Stop Making These Financial Blunders

Have you ever committed to a healthy night – gone to the gym, had a healthy dinner, skipped the wine, only to wind up with a late night trip to Ben and Jerry’s? Of course you have, at least in some sense… even though you knew that would wreck all of your hard work, you excused away your better judgement for the momentary gratification.

This article is not about ice cream, but how savvy people make financial mistakes they know they are making. These are the 5 most common I see.

No emergency fund. An emergency fund is vitally important for all households. The “book” says 3 – 6 months of living expenses is a good target depending on whether you are in a single income or duel income household. To be more precise, you should customize the amount based on your unique situation; such as; employment stability, industry variability, earnings volatility (salary vs. bonus vs commission) and expense composition.

Unqualified withdrawals from a 401k/IRA. There are times when it makes sense to partake in an unqualified withdrawal from a 401k/IRA. However, most of the time it does not. It is important to explore all possible options available before doing this, as it can’t be undone. Some alternatives that could make better sense are: spending down on one’s emergency fund, cut ongoing expenses, take a loan out of your 401K and even filing for bankruptcy.

Dismissing employers 401K match. If you have a 401k match available to you, take full advantage of it. This is a great opportunity to catapult your retirement savings. The caveat is, you are tying money up in a qualified retirement account, but you will likely thank yourself down the road. There are countless calculators online to show you the power of compounding in a retirement account. When you throw in an employer match, the downstream impact is enormous.

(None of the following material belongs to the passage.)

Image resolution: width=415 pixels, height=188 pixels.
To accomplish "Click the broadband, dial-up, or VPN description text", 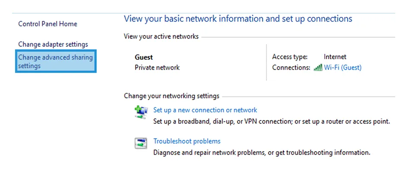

Carrying credit card debt and only paying the minimum balance due when one has cash available. Most of us know this is a bad habit, but many of us don’t know how bad or why. Many credit cards average an APR (Annual Percentage Rate) between 15% – 22%, which is much higher than any reasonable expectations for an investment return. A better strategy would be to take your savings, pay off your credit card in full and build your savings back up over the next several months. Carrying credit card debt and trying to improve your financial situation is like swimming with sandbags, it is going to weigh you down and wear you out.